Abstract

Although ¹⁸F-5-fluoro-N-(2-[diethylamino]ethyl)picolinamide (¹⁸F-5-FPN) is considered a promising radiopharmaceutical for PET imaging of melanoma, it accumulates at high concentrations in the liver. The aim in this research was to optimize the structure of ¹⁸F-5-FPN with triethylene glycol to reduce liver uptake as well as improve pharmacokinetics, and to evaluate its performance in detection of melanoma liver and lung metastases. ¹⁸F-PEG₃-FPN was successfully prepared with a high radiolabeling yield (44.68% ± 5.99%) and radiochemical purity (>99%).

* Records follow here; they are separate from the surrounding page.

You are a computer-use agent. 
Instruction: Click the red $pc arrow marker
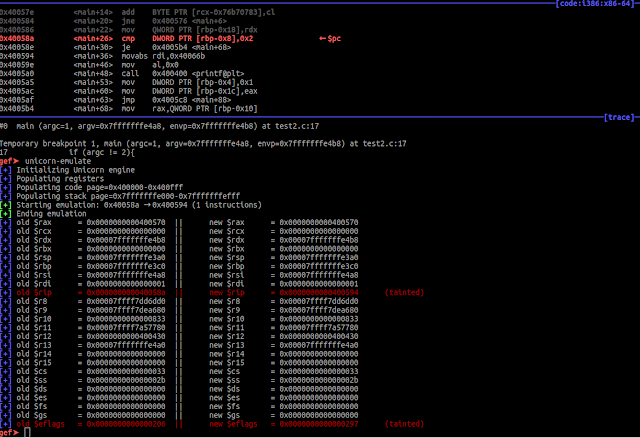pos(330,38)
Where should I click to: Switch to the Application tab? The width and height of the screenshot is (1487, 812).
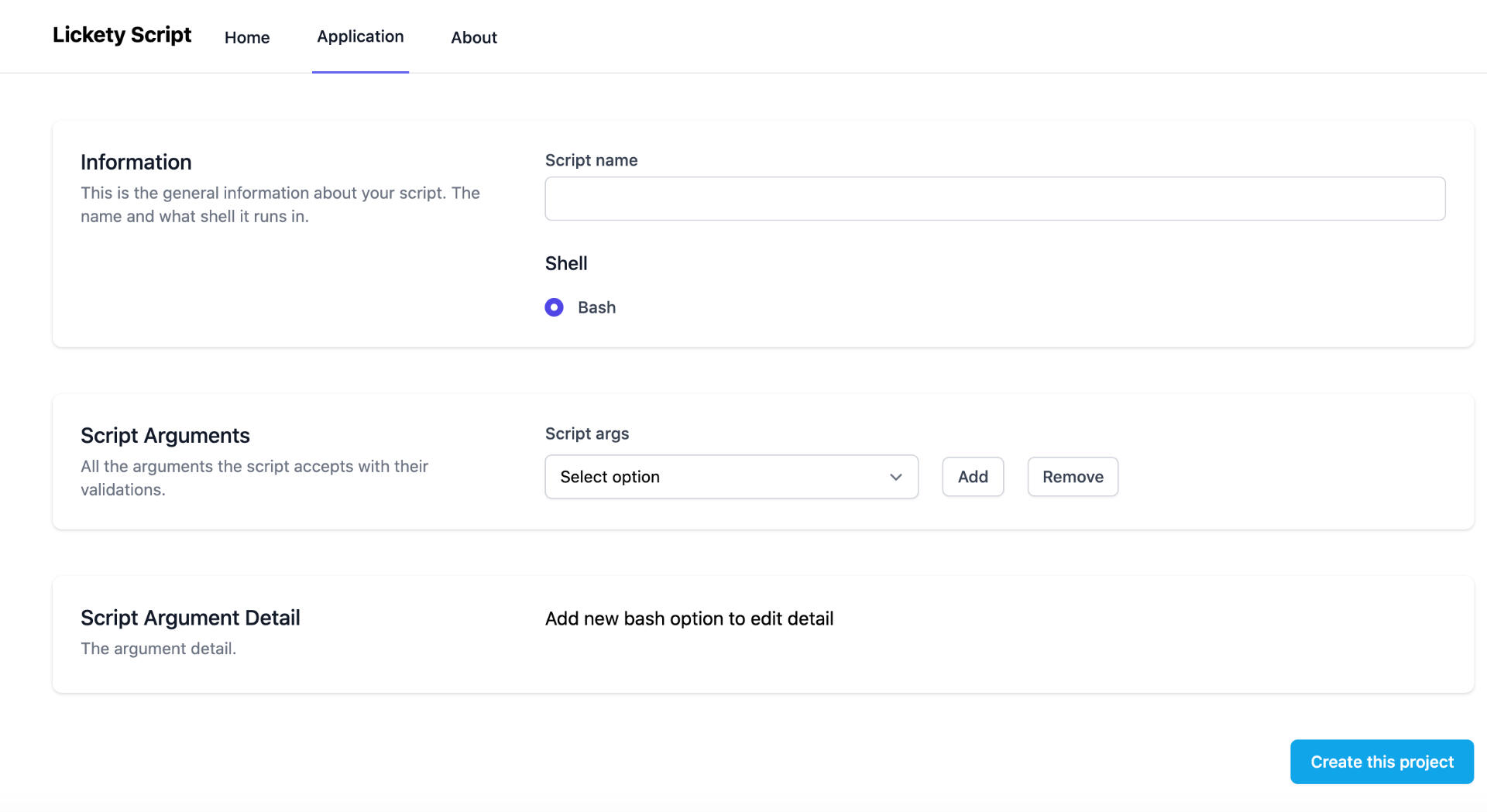tap(360, 36)
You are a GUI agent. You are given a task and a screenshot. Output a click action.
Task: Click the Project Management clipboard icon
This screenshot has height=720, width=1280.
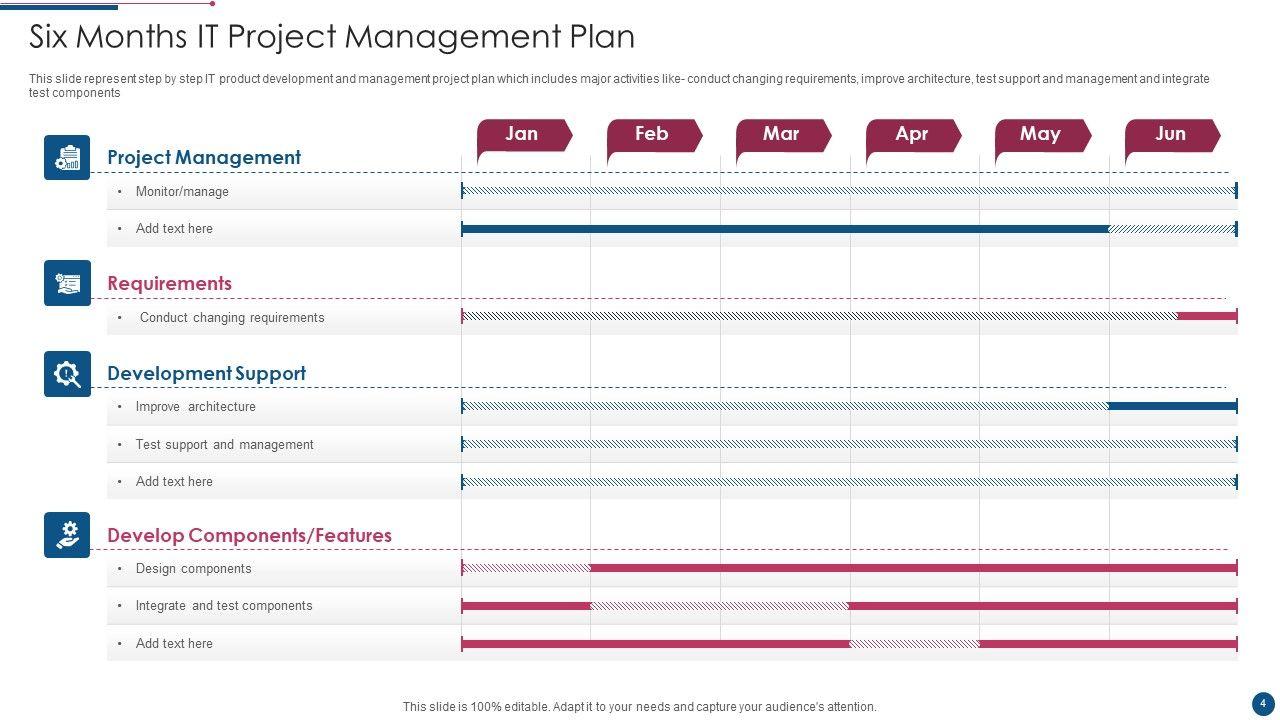coord(67,158)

The uptake of ¹⁸F-PEG₃-FPN by pigmented B16F10 melanoma cells was significantly higher than that by amelanotic melanoma A375 cells. The binding to B16F10 cells could be blocked by excess ¹⁹F-PEG₃-FPN. On small animal PET images, B16F10 tumors, but not A375 tumors, were clearly delineated after ¹⁸F-PEG₃-FPN injection. More importantly, ¹⁸F-PEG₃-FPN uptake by liver (2.27 ± 0.45 and 1.74 ± 0.35% ID/g, at 1 and 2 h) was significantly lower than that of ¹⁸F-5-FPN, and the lesions in lung and liver could be clearly detected by ¹⁸F-PEG₃-FPN PET imaging in mouse models of pulmonary or hepatic metastases. Overall, we successfully synthesized ¹⁸F-PEG₃-FPN, which has higher labeling efficacy and better in vivo pharmacokinetics along with lower liver uptake compared to ¹⁸F-5-FPN. This suggests ¹⁸F-PEG₃-FPN as a candidate for pigmented melanoma liver and lung metastasis detection.